The status code carries more weight than its three digits suggest. Per RFC 9110, the current HTTP semantics specification, codes group into five classes by their first digit: 1xx informational, 2xx success, 3xx redirection, 4xx client error, and 5xx server error. In a hunt the distribution matters as much as any single code. A normal endpoint returns mostly 2xx. A run of 4xx from one IP is someone probing for things that do not exist or are not allowed. A spike in 5xx can mean an attacker found an input that breaks the application, often the first sign of a working exploit.
How defenders read IIS logs
IIS logs earn their keep across detection, forensics, and hunting, and turning the raw files into answers is the work of log analysis.
Detection. Patterns in IIS logs are signal. A brute-force or password-spray against an OWA or web login shows as many POSTs with a string of 401s from one or a few IPs. Web scanning shows as one source walking hundreds of paths, most returning 404. SQL injection and path traversal show as suspicious strings in cs-uri-query and cs-uri-stem. A webshell shows as repeated requests to an .aspx or .aspx that did not exist before the intrusion, often a POST to drop it followed by GETs carrying commands.
Forensics and incident response. After a confirmed intrusion the IIS log is how you scope it. Take the attacker's IP, user-agent, or the webshell path and pull every line that matches, which reconstructs the sequence: the probe, the upload, the commands run through the shell, and the size of each response. Because the log keeps failures, you also see the reconnaissance that came first, which often reveals what else the attacker tried and where else to look. The substatus and Win32 fields tell you which controls held and which gave way.

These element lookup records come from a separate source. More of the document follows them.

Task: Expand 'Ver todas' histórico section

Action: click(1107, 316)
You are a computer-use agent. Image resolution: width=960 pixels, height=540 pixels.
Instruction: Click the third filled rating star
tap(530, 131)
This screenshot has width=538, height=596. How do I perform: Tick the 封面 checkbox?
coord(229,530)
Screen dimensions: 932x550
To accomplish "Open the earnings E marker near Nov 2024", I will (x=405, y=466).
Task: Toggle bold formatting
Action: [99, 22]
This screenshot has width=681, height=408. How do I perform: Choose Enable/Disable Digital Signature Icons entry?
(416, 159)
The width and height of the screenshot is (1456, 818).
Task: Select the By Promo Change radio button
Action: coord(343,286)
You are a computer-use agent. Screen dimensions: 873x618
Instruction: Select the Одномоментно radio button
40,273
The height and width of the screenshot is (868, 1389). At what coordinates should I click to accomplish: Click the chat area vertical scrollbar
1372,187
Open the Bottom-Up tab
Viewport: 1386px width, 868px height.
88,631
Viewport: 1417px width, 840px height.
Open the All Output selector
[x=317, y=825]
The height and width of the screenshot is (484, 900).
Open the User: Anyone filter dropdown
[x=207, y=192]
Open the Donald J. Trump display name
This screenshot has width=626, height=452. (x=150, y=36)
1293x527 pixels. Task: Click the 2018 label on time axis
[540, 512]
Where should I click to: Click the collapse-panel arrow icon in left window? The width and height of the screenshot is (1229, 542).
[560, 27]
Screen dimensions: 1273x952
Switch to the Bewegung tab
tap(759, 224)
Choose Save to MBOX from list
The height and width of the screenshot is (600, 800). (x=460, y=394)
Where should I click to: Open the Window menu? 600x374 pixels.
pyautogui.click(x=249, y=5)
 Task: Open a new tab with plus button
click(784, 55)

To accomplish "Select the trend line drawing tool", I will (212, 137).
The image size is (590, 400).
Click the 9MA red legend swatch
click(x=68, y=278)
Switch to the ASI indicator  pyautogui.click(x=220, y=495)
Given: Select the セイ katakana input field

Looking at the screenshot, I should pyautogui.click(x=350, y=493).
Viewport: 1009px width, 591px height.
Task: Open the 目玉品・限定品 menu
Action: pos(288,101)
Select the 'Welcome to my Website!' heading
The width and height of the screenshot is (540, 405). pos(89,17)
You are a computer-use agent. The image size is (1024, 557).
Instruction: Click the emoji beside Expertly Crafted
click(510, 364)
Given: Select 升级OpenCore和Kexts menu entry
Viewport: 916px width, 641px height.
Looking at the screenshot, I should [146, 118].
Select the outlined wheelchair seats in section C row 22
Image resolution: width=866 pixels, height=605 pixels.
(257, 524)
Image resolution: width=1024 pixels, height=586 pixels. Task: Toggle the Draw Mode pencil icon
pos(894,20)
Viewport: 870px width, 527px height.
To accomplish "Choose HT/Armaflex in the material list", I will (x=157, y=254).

Baselining and threat hunting. Before you can spot the anomaly you have to know normal. IIS logs over time establish the baseline: which URIs get traffic, from which networks, at which hours, with which user-agents and methods. A hunt is then a search for deviation, a new admin handler suddenly receiving requests, a PUT where you only ever see GET, a user-agent belonging to no real client, a geography that never appeared before.
Feeding the SIEM. On their own these are flat files scattered across web servers. Collected, parsed on the #Fields: header, and normalized into a SIEM, they become queryable at scale and correlatable with the rest of your telemetry. A lone 200 on a login from a new IP means little until the SIEM ties it to a failed-login burst from the same source minutes earlier, or to a Windows logon event on the same host. That correlation is where a flat web log becomes an alert.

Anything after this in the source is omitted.